Here is a picture of their individual name labels which move from one letter to the next each week:
The items under each name are "morning chores". They never made their bed (yikes! sorry, world!) and so that is why I included it for their morning routine. It takes 30 seconds, people! Why make your bed if you don't make it until the afternoon and are messing it up merely a couple of hours later? The point is...what?
Here are their names above the daily chore chart:
Make sense? I've always done it this way, and it seems to work really great for everyone. When my youngest was too little to participate in everyone's chores, I kept him alone in the "D" slot. It consisted of easier chores he could complete.
Most of their daily chores take hardly any time. I would guess the entire thing will take them about 30 minutes each. Sometimes it will be way less, and there may be days when they have no homework and I need a little more help from them. I revamped this chore chart to include more things since I will be student teaching and then teaching full-time this fall. I love working on the house, but I won't have as much time! The chore chart is easier than waving a white flag or wearing grumpy pants because nobody helps me.
How old are my children? Andrew is 16, Linnea is 14, Emily is 12 and Matthew is 10. Yes, they are old enough to be a major help to our family. It wasn't always this way. I remember when Andrew was 6 and it went on down from there. There were more messes then helpers!! When the children were little they obviously couldn't help as much, but they did what they could. I think the key to children doing chores is starting early and keeping it going. If you ask my children, they'll tell you they've always done chores and they don't really think much about it. Of course they'd rather NOT (me too!!), but they know I expect it and that's that.
Saturday chores are a little different. We clean the house once a week, and I've trained the kids to basically clean the entire house by themselves. I sit back and eat bon-bons while they slave away. Just kidding. I'm usually immersed in some productive activity which goes along with one of their chores. Here's a look at the Saturday chore list:
We've talked about what each chore means and what the expectations are. I NEVER expect perfection, just their best. I can tell if a child is rushing through because they don't care, or if they simply missed something. I praise often and thank them for helping out. My 10 year old knows how to clean a bathroom, and that's a beautiful thing!

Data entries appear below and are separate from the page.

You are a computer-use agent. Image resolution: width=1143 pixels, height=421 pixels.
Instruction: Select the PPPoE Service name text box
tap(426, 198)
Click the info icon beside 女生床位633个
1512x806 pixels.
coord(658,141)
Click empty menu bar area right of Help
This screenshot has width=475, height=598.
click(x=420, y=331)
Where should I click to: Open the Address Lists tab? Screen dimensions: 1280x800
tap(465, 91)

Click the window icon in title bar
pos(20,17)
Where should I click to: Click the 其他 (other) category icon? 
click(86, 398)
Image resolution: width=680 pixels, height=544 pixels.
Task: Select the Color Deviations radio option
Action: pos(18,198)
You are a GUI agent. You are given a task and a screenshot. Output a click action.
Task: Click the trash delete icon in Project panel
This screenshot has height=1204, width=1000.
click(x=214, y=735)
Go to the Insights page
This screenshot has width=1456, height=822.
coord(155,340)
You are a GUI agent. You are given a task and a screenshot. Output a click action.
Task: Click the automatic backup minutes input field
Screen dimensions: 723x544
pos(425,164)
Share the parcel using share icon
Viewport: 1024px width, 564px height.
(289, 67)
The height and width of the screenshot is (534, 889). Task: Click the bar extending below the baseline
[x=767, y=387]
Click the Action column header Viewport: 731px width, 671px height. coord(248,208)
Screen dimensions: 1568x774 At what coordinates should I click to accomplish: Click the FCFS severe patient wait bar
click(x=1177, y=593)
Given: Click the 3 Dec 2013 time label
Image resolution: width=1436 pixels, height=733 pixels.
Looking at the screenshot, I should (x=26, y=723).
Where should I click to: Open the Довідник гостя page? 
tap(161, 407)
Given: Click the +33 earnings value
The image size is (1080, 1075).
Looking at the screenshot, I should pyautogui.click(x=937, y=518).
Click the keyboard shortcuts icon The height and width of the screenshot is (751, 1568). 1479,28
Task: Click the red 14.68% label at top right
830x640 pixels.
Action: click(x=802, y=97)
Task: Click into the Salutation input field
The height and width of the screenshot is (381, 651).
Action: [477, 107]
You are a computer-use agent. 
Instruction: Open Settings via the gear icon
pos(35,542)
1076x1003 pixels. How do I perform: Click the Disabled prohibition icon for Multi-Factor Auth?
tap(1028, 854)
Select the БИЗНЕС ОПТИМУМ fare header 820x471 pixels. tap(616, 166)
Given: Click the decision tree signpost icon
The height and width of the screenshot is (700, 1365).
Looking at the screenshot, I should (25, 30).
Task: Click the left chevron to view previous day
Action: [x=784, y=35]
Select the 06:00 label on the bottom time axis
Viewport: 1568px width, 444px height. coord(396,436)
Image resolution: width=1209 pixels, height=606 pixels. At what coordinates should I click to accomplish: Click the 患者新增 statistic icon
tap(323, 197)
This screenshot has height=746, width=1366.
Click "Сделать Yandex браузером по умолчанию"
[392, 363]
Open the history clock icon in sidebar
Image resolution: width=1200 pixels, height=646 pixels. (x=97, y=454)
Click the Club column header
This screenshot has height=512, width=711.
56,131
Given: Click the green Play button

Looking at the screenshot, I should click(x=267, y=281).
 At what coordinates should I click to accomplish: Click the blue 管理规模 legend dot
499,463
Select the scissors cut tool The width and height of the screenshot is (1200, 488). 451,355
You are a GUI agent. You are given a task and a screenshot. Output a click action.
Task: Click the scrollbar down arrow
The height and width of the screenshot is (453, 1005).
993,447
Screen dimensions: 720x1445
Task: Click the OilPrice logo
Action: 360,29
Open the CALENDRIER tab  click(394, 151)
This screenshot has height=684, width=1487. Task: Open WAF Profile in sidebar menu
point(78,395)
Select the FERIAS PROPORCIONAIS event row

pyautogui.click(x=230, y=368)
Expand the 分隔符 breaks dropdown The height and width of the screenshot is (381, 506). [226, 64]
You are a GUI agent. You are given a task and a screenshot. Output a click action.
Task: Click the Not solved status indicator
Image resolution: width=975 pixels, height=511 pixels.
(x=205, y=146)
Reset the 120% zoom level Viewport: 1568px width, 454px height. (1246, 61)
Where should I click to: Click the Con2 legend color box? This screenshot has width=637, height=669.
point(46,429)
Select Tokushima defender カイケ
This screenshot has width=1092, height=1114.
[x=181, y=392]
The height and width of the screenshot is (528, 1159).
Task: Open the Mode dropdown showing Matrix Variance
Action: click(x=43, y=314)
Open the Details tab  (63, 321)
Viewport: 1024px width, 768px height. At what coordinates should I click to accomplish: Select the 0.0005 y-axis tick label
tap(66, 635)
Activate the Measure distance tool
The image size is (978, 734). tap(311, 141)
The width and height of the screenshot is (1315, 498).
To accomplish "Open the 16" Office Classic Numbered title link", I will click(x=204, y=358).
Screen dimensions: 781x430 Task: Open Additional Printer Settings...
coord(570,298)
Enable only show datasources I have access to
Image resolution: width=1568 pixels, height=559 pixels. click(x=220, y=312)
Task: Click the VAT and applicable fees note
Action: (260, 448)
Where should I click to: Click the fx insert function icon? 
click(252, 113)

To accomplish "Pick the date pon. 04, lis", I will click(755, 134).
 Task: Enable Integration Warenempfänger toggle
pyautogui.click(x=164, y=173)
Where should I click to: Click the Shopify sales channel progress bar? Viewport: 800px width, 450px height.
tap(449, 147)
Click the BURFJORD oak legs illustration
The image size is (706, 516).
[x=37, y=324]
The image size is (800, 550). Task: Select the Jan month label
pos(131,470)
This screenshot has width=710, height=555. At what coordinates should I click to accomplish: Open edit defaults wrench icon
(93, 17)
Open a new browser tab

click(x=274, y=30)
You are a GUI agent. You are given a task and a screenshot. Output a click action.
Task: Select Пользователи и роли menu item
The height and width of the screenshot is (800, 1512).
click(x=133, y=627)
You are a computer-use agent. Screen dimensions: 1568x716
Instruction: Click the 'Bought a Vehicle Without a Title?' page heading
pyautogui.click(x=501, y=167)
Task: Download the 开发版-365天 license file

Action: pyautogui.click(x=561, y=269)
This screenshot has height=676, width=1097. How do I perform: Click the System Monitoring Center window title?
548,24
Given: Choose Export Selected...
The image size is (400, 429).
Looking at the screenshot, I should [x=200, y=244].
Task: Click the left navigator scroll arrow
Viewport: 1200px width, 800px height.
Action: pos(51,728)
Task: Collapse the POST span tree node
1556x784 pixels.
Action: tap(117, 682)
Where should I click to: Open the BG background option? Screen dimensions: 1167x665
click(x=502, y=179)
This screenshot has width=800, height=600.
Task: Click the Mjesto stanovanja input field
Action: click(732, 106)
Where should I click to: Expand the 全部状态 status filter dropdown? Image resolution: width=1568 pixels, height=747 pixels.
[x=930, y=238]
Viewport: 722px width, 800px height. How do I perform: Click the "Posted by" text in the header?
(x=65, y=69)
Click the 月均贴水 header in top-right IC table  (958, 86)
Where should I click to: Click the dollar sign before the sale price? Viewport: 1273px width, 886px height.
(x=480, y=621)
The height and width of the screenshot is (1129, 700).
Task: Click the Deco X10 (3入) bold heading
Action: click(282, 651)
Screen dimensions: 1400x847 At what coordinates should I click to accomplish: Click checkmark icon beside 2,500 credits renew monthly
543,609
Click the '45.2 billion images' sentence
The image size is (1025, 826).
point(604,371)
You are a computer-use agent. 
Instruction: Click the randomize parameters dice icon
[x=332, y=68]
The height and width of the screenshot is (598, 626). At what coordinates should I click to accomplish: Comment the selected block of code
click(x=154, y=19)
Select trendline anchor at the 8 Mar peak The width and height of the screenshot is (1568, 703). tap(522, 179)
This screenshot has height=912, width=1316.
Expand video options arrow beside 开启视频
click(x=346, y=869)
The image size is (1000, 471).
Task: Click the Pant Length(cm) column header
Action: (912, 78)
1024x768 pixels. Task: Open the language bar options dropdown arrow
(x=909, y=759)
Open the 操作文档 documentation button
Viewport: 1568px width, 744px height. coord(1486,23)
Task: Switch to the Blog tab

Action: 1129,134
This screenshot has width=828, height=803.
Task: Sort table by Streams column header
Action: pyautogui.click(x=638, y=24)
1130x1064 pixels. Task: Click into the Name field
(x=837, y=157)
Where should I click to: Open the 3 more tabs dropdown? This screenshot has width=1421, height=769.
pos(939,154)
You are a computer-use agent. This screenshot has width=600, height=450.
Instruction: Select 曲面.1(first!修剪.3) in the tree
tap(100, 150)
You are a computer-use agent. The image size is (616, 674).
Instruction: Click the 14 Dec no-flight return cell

I have everything in our hallway on our family bulletin board. It includes both chore lists, a list "To Buy" (I use recycled envelopes mostly), and a list of dinners to make (from ingredients I have on hand). Each Monday, the names are rotated one space to the right. The ribbon hanging down in the middle has a pencil tied to it.
If you have any questions, just ask! How did I figure out what to put on my chore list? Well, I've tweaked the same chart for years, but it all began with answering this question: What bugs me? Things on the stairs bug me. Trash overflowing bugs me. This chart system is personal to you, so make it your own!
- Create a list of what bugs you. Ask yourself if your children's ages can handle cleaning up these things.
- Assign those chores to different "letters" if you have more than one child.
- Create a list of morning chores (this was very detailed when the children were small), afternoon chores (this works well with school aged children), and evening "get ready for school" duties. Or, make a different chore time for your family.
- Create a name list/card for each child. With small children, you can include their picture.
- Want help on Saturdays? Or only on Saturdays? Make a list, divide it up, and begin teaching them how to clean the items on your list.
- Change the names every Monday (or pick a different day!).
- Make it pretty or leave it plain. It's totally up to you!
- Small children? I used to have pictures to go with each chore, so my pre-readers could remember which chore it was.